MADE TO ORDER: ALTON ESPAILLAT BUILDS A BUDDING RESTAURANT CHAIN SERVING UP STREET-FOOD FAVORITES.

AuthorMartin, Cathy
PositionNC TREND: Food & Drink

When the construction industry stalled in the recession, Dalton Espaillat, then a project manager and estimator for Christopher Bryan Co. in Charlotte, decided he needed a side hustle. With two friends, Espaillat, who was born in New York and raised in the Dominican Republic before moving to Statesville with his family at 15, bought a "hole-in-the-wall" Mexican restaurant on Charlotte's Central Avenue, renaming it Three Amigos.

Operating a restaurant proved to be more of a challenge than the trio expected, and soon his partners bailed, leaving Espaillat to run the business. "All that debt was under my name," he says.

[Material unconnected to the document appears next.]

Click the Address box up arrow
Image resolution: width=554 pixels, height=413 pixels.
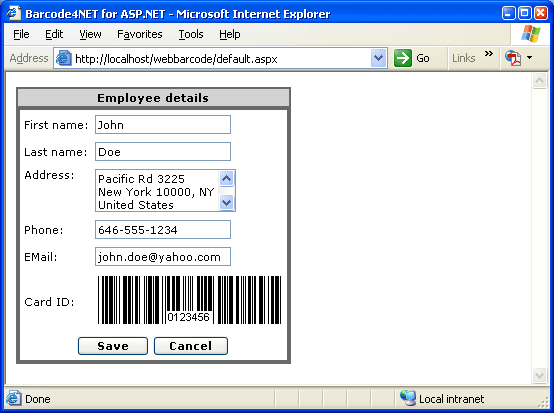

His only restaurant experience had been at Sonic, the Oklahoma City-based drive-in chain, first as a cook then assistant manager while he was attending college. "The food [at Three Amigos] was good, but everything else was horrible." The servers didn't speak English, the menu was in Spanish and the previous owners allowed patrons to get really drunk, he says. With the help of his family (his parents now live in Charlotte), Espaillat turned the restaurant around while managing to keep his day job in construction.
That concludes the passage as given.